I have to grudgingly admit ... they are very useful if you put the time into it. They just take forever to do so I end up burning through each case in about 10 minutes with a series of clicks and typing in random things when I hit yellow (or often, red). But I do read the case summary at the end of each case because it does actually have practical information that has proven to be useful IRL.
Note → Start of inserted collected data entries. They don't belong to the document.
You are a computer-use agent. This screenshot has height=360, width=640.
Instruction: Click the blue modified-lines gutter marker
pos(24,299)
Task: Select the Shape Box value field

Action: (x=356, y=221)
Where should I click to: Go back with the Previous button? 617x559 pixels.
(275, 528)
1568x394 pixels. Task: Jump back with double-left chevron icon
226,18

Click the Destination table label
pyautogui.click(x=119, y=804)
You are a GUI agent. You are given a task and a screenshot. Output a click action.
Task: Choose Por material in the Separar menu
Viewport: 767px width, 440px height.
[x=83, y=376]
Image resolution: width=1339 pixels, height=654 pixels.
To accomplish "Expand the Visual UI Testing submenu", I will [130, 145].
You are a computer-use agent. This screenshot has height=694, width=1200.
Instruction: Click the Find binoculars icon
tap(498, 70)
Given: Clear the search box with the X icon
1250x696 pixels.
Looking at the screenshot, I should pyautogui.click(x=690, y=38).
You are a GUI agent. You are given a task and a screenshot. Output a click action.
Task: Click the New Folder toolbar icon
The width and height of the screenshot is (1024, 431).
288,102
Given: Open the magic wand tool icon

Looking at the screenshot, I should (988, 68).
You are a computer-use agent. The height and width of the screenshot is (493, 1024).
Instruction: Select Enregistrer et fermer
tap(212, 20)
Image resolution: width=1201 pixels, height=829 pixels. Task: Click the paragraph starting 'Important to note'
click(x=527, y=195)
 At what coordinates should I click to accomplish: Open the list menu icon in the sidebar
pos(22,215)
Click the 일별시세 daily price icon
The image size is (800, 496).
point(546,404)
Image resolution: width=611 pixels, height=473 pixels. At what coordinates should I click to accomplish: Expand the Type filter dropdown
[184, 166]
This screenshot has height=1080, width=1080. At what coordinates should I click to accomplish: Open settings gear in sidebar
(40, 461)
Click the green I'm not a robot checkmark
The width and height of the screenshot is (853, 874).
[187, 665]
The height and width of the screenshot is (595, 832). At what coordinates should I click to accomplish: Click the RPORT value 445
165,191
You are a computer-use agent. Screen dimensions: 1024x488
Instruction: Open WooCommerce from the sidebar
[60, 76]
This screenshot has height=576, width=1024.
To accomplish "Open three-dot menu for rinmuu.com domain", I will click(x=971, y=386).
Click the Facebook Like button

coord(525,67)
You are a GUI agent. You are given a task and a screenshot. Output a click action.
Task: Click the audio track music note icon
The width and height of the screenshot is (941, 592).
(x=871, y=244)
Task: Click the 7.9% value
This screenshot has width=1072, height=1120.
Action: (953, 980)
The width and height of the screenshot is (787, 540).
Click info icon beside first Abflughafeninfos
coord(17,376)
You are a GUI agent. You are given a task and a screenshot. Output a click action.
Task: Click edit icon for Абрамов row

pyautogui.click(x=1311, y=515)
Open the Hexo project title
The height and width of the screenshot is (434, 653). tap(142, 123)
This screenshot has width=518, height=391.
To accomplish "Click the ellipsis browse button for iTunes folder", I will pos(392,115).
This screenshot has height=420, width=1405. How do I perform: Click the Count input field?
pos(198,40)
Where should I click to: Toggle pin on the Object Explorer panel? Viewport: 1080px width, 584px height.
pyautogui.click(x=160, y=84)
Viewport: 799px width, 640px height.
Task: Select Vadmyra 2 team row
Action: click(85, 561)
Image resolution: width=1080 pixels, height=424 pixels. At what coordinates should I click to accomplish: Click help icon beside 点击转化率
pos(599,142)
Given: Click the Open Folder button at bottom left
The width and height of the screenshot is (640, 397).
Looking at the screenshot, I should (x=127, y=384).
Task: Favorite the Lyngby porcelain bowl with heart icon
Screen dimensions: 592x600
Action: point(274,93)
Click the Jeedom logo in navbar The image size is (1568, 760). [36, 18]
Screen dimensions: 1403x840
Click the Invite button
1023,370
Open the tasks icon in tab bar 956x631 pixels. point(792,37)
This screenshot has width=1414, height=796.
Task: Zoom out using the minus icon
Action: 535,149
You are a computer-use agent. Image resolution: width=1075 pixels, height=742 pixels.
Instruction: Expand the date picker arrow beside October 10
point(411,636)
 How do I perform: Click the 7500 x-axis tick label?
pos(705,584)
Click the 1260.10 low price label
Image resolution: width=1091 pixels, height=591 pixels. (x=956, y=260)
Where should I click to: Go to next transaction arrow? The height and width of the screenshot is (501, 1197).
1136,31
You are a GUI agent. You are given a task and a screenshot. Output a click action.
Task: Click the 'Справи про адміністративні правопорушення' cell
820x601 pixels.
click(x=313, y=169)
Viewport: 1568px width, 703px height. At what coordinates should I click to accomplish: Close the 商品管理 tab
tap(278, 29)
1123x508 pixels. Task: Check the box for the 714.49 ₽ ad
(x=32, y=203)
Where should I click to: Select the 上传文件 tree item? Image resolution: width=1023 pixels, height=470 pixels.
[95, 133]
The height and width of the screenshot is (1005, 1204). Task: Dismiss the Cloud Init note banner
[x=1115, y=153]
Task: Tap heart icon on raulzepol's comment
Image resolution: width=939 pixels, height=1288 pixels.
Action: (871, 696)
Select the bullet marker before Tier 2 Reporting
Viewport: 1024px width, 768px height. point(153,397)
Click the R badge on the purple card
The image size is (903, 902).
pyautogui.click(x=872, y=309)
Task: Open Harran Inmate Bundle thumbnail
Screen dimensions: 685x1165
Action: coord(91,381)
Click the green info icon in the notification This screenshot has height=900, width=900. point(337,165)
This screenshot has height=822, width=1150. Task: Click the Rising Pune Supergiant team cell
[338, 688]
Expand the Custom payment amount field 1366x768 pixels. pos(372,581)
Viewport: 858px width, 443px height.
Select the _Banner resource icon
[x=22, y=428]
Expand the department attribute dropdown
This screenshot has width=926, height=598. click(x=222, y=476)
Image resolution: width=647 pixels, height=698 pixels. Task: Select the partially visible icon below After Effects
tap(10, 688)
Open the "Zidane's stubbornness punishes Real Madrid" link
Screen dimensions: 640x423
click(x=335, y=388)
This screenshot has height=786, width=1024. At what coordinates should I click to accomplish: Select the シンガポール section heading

Also, for surgery cases, you can open multiple tabs and do multiple cases/videos simultaneously.
 
Thanks for all the input. I should find out soon how exactly my class is going to use the Medu cases, but at least now I'm not completely in the dark.
 
If I could choose between devoting legitimate time to doing medU cases that would be graded vs. studying for and taking a shelf, I would take medU cases every single rotation. The shelf exams are just overloaded with frivolous minutiae you'll only ever learn about in a shelf exam review book and never see once if you spent all year in your hospital or clinic. Say what you will about the format of the medU cases, but at least they cover more bread and butter topics--as in, the type of stuff you should actually be learning about a specialty in a 3rd year rotation.
 
The info in the MedU cases is decent. The format is miserable. I just made stuff up for the fill-ins so I could make the stupid light turn green.
 
There is a shelf exam associated with the cases and it's ****ing absurd. Easily the toughest shelf exam I've taken. Every shelf, I've scored >90th percentile. This shelf I scored in the 70th percentile, which is fine because the average is like 60.

I did all 40-something cases, read the pdfs and did the questions. The shelf exam tested minutia from the cases especially regarding algorithms and didn't really reflect clinical practice at all.
 
Schools trying to reinvent the wheel always give me a good chuckle.